*** Opening Provided records ***
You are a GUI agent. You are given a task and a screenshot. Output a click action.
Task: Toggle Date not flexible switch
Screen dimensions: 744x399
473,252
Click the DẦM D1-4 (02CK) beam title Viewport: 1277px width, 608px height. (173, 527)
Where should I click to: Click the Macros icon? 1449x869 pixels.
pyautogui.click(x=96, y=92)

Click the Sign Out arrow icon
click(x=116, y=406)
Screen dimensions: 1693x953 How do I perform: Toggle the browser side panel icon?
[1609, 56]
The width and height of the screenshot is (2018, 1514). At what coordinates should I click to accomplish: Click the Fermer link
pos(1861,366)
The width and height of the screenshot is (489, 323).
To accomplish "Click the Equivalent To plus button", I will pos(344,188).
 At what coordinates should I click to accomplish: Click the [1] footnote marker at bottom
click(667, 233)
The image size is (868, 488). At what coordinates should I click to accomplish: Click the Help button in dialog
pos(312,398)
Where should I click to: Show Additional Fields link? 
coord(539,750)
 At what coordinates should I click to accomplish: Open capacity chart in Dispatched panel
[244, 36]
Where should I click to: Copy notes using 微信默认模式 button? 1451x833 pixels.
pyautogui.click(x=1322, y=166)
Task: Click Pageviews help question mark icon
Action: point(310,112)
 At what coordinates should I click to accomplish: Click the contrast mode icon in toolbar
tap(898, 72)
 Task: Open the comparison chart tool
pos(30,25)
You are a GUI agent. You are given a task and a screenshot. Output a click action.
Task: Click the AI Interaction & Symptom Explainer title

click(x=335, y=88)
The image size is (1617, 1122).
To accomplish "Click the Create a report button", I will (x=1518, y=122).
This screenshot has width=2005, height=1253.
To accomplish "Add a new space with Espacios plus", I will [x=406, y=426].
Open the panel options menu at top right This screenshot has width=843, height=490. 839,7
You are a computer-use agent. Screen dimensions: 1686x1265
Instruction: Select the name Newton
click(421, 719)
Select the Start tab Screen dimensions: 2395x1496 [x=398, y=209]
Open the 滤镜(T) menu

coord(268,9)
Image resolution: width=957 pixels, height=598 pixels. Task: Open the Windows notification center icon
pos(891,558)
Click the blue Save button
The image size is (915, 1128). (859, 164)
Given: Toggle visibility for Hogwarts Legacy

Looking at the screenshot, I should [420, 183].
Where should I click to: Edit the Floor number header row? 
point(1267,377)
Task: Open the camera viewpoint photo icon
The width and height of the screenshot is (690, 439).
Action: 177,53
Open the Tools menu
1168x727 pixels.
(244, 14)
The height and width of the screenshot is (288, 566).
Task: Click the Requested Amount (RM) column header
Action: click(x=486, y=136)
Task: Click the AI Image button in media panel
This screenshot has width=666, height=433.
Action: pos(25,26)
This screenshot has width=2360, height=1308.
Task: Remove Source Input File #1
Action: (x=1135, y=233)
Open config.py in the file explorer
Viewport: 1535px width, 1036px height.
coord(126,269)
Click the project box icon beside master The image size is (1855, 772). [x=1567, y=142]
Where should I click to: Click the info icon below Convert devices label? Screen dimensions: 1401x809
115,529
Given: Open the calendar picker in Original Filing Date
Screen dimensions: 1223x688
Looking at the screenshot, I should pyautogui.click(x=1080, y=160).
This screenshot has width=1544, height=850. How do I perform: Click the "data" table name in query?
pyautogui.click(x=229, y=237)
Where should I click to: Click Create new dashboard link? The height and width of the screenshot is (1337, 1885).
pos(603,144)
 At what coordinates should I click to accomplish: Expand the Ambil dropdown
*** Closing Provided records ***
§ What needs to be done:
Reproduce each line above that contains "will".

§ Task result:
To accomplish "Click the Equivalent To plus button", I will pos(344,188).
To accomplish "Click the Create a report button", I will (x=1518, y=122).
To accomplish "Add a new space with Espacios plus", I will [x=406, y=426].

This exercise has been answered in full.